The essay describes a fundamental concept – that self-interest inevitably leads individuals to overuse or consume resources that are held in common. Two major resolutions of this problem are regulation and privatization. Hardin uses interesting terminology for regulation, describing it as “mutual coercion, mutually agreed upon”.

Please be warned, the essay takes a little while to get to the meat of the subject. Hardin doesn’t really describe the concept until almost a third of the way into the text. He gets to pollution issues specifically almost half way through. He doesn’t discuss regulation until almost the end.

The essay does cover some concepts that I believe could be very useful in our discussions. The essay articulates many of the fundamental issues relevant to water problems.

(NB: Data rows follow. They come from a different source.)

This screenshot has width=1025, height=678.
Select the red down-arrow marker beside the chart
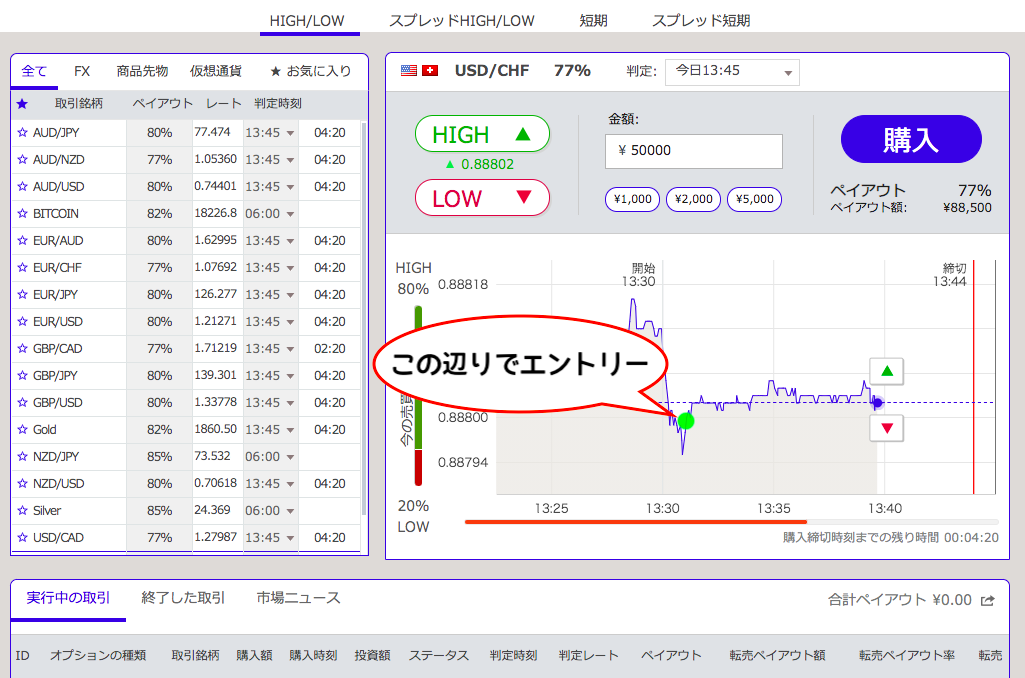(886, 427)
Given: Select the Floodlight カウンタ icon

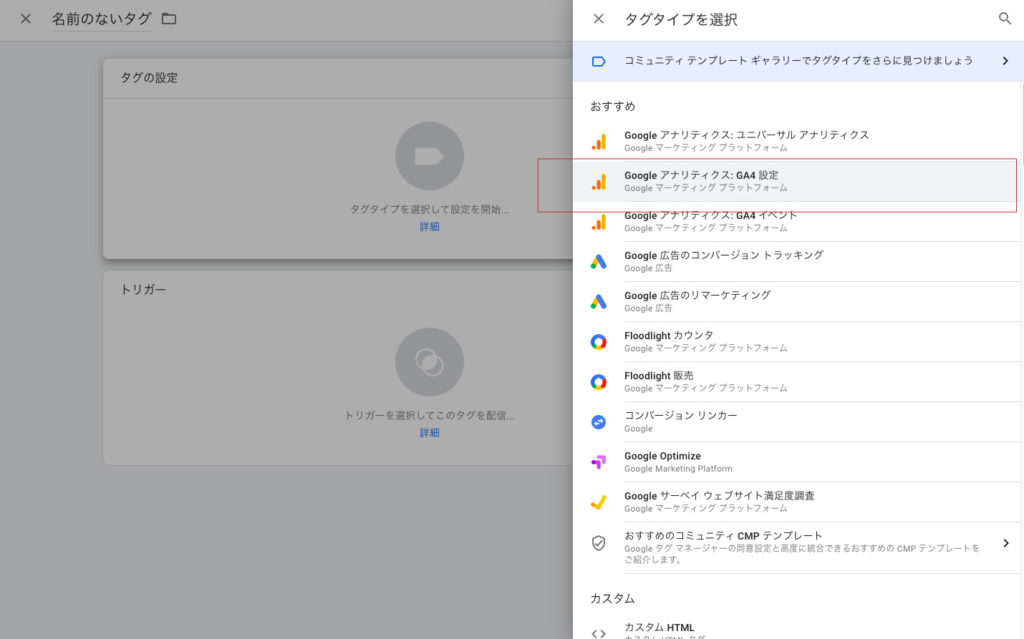Looking at the screenshot, I should coord(598,342).
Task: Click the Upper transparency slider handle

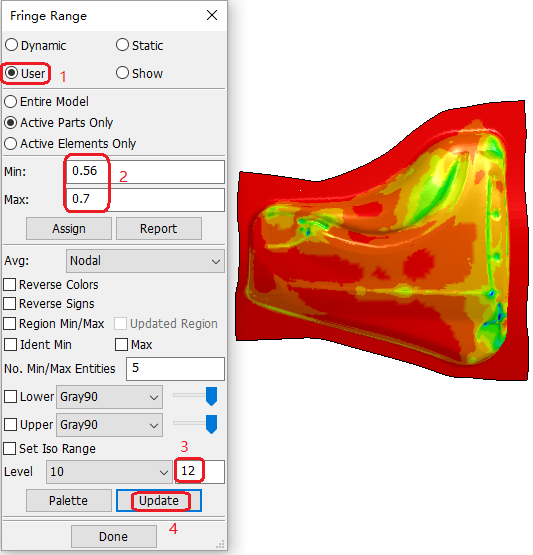Action: (212, 424)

We seem to be experiencing the first effects of the changes in the global agricultural market that have been occurring in this decade. This would include the increase in the acreage used for grain production, with the attending impact on soil erosion, weathering of nutrients into surface and ground waters and loss of wildlife habitat. One question arising from this situation is the future of activities like the Conservation Reserve Program. Can taxpayers afford to compete with $6 corn, $14 soybeans and $8 wheat?

We tax investments, wages and transactions of goods and services – all of which we aspire to increase. But we don’t seem to tax things like water pollution, soil erosion and habitat destruction – all of which we would like to minimize. Why?

Several presenters at the last meeting noted the need for citizen participation to deal with nonpoint source pollution. Two comments:
(1) MPCA and other agencies don't have programs that really encourage direct participation by citizens. One exception is the Citizens Lake Monitoring Program, but even here, there isn't much feedback to local citizens about lakes being monitored in their area (one can see the data on the web - good transparency, but no interpretation). Folks in my watershed organization (Friends of the Sunrise River) have noted this lack of participatory mechanisms in a recent workshop.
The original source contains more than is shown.